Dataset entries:
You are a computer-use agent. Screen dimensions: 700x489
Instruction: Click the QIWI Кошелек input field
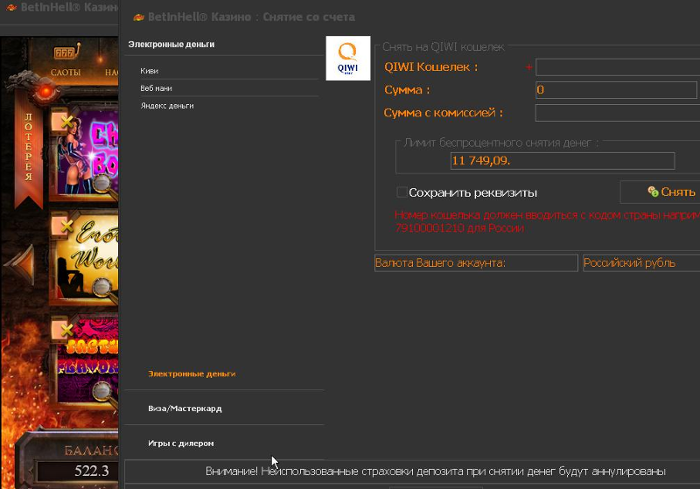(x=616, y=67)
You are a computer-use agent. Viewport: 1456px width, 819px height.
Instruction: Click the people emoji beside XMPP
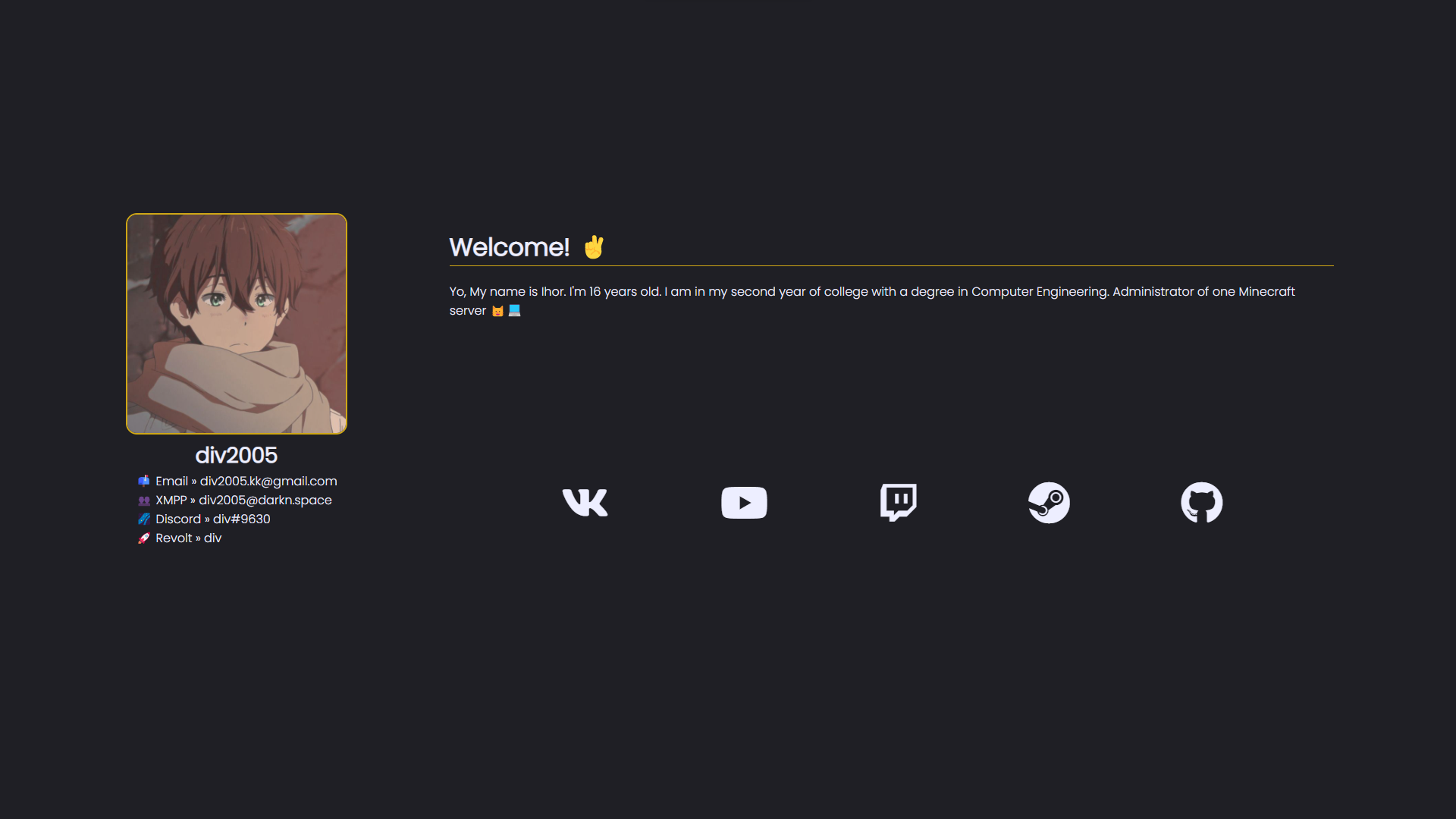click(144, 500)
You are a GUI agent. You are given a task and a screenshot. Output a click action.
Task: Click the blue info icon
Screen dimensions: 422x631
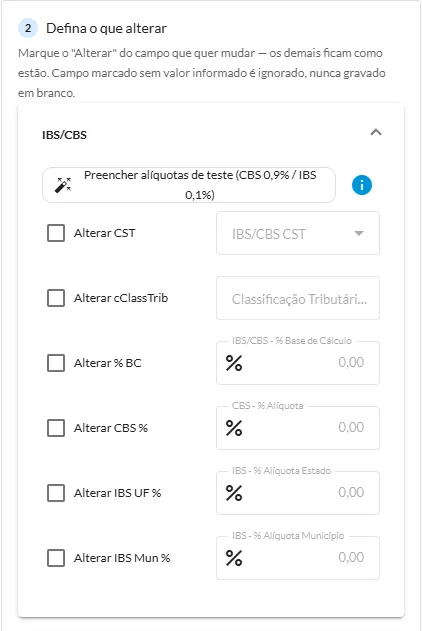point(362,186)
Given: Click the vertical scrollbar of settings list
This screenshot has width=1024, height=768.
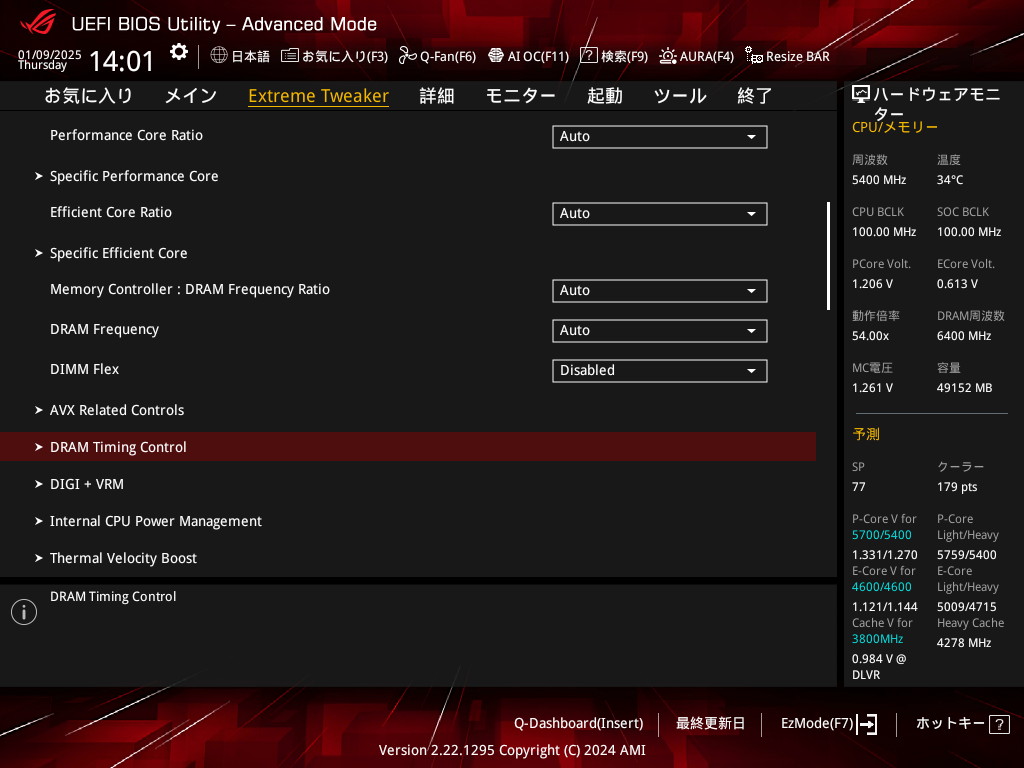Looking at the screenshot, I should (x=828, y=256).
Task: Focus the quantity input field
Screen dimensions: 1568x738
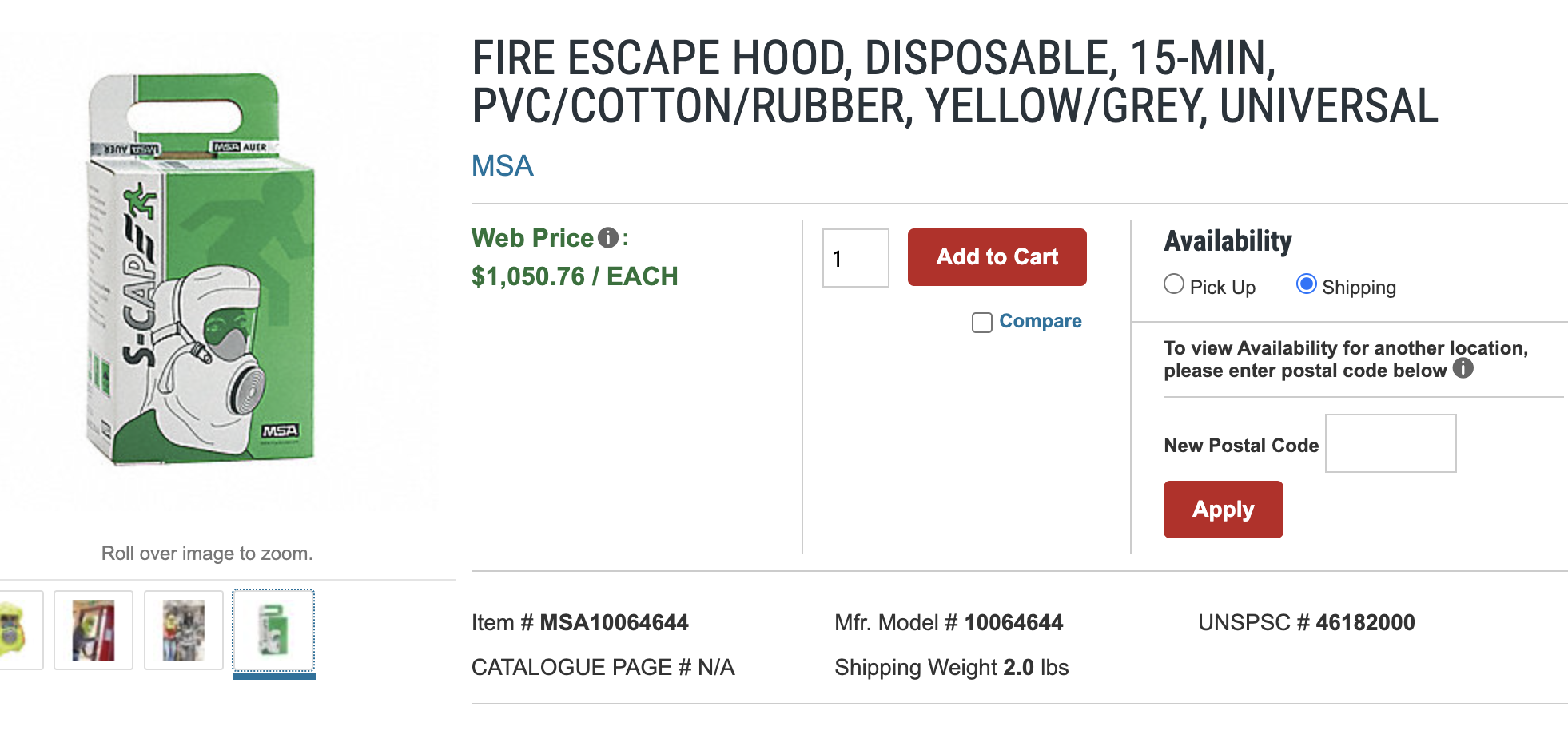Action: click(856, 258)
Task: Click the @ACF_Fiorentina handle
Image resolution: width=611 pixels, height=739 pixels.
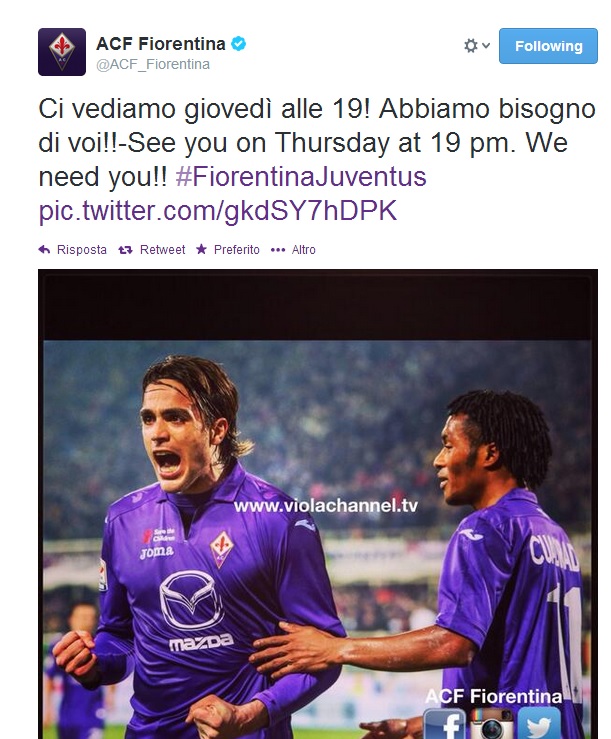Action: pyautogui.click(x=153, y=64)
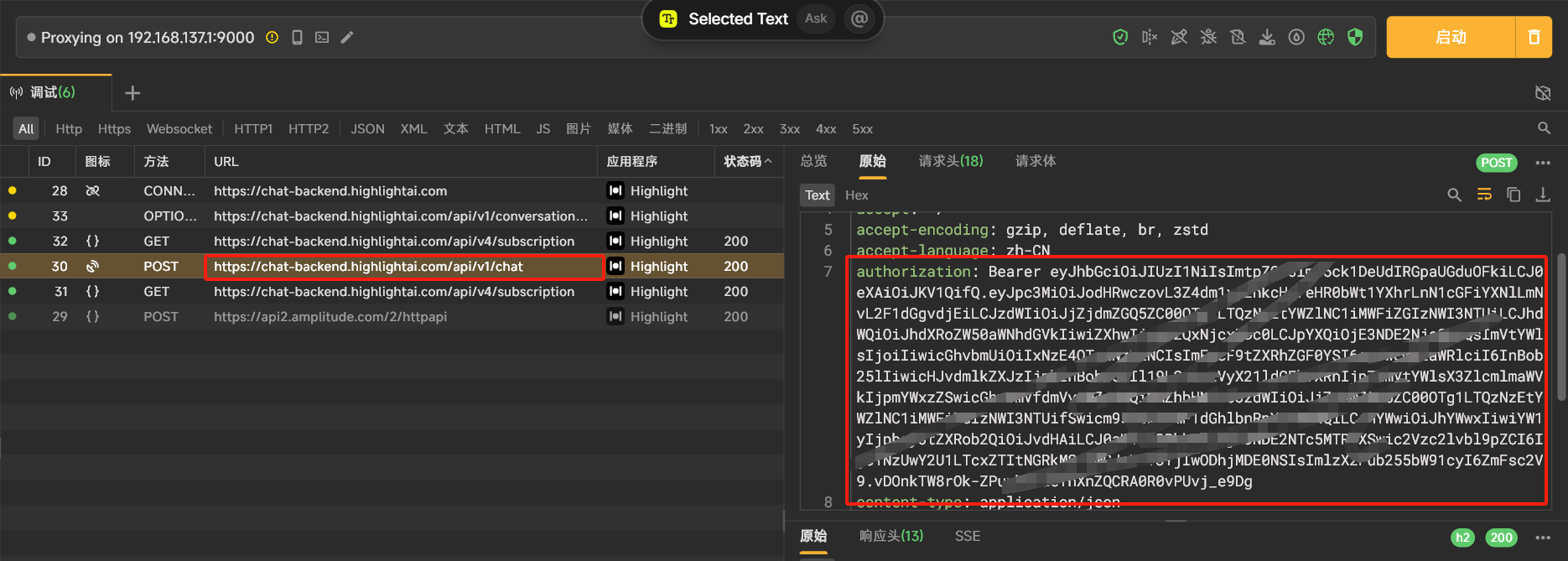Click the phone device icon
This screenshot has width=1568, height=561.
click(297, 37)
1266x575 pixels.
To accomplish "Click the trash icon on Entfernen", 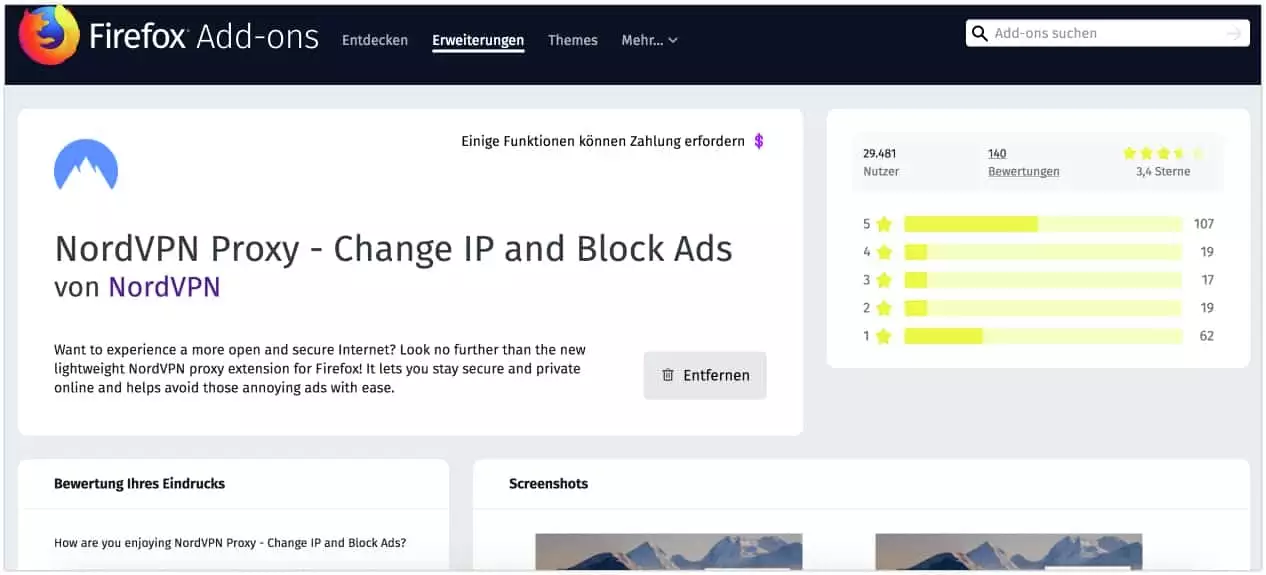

§ **Work to complete**
Filter the entries above and copy only the lines that hold "agent".

§ **Result for this task**
You are a computer-use agent. Screen dimensions: 700x489
You are a computer-use agent. Viewport: 1456px width, 819px height.
You are a GUI agent. You are given a task and a screenshot. Output a click action.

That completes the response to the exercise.